Perchè i liberal in Italia non contano nulla (Shary Bobbins)

Alberto Mingardi
Alessandro De Nicola

L’avventura dei due narcisi Calenda e Renzi malintenzionati a fare il Terzo Polo sembra conclusa ma non è stata raccontata in maniera seria, prevalendo lo sberleffo su una analisi seria delle difficoltà oggettive dell’impresa. C’è in Italia, oltre Renzi e Calenda, uno spazio politico per una forza liberal che si presenti come riformista? La domanda, è chiaro, ha una risposta negativa fin quando persisterà il bipolarismo (che costringe a schierarsi) e non si tornerà ad un sistema proporzionale. Ma, ciò detto, anche nelle elezioni come quelle europee che lo consentono sappiamo bene che non c’è nessuna possibilità di riunire tutti i riformisti italiani, magari guidati da un Luigi Marattin o dai tanti liberal credibili che vi sono. Vorrei elencare  i 4 motivi che rendono impossibile questa operazione, ma lascerò per ultimo il motivo principale e più determinante.

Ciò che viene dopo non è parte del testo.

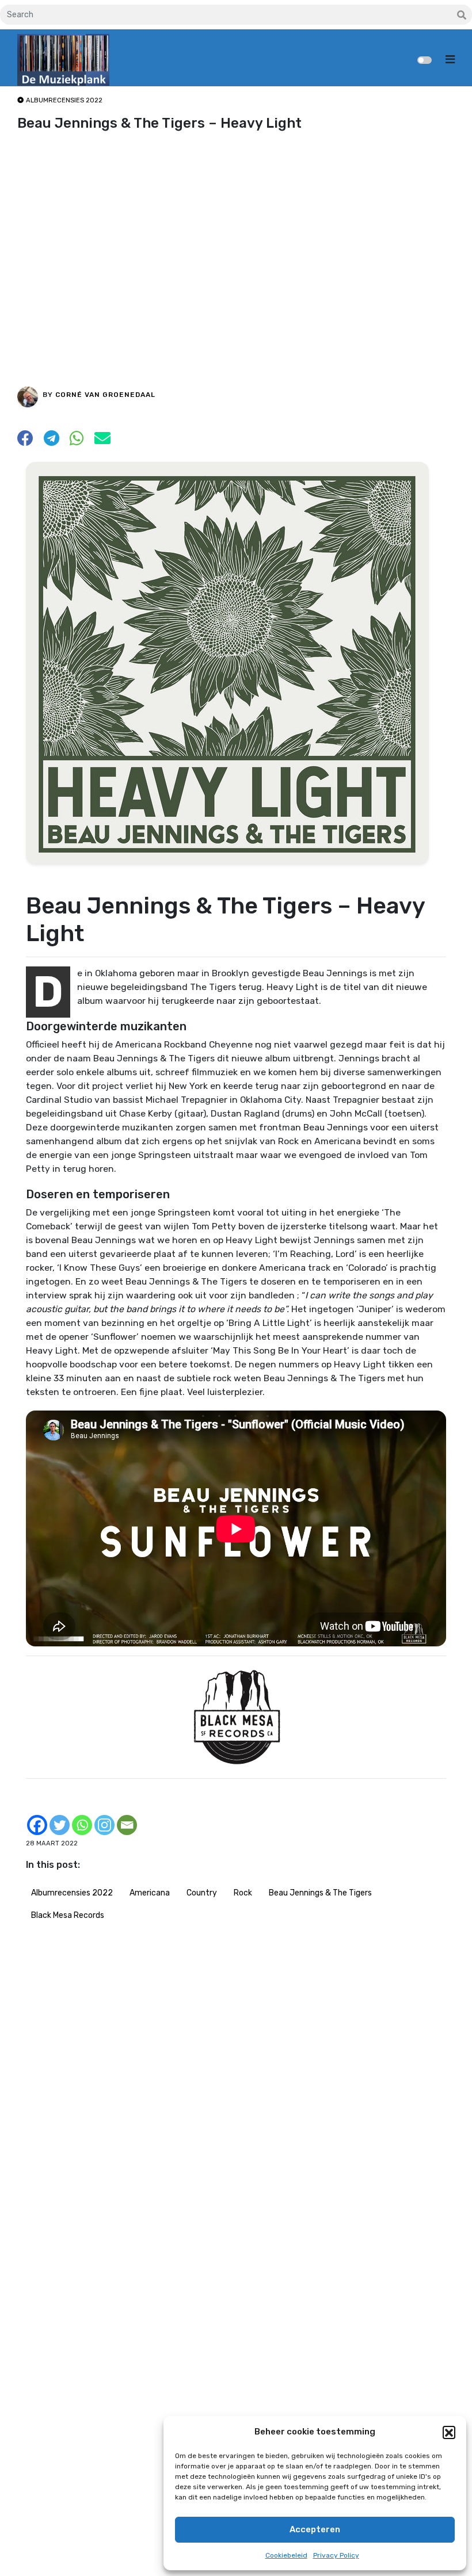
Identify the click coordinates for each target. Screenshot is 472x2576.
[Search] (461, 15)
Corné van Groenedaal (105, 395)
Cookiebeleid (286, 2555)
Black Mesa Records (67, 1915)
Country (201, 1893)
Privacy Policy (336, 2555)
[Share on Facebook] (25, 441)
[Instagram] (104, 1825)
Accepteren (315, 2529)
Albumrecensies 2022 (72, 1893)
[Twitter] (60, 1825)
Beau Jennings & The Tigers (320, 1893)
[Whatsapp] (82, 1825)
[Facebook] (37, 1825)
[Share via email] (102, 441)
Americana (150, 1893)
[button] (449, 2432)
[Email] (127, 1825)
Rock (243, 1893)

I) Il primo motivo della impossibilità sta nella convinzione di Bonaccini e di quelli che lo seguono che il Pd sia contendibile e non vada perciò lasciato ai diversamente grillini che lo guidano attualmente. L’errore tragico di Bonaccini è non capire che nel pd una quota di antisistema, estremisti filosovietici provenienti dal pci, considereranno sempre Travaglio e Grillo rivoluzionari mentre Olof Palme è un moderato di destra.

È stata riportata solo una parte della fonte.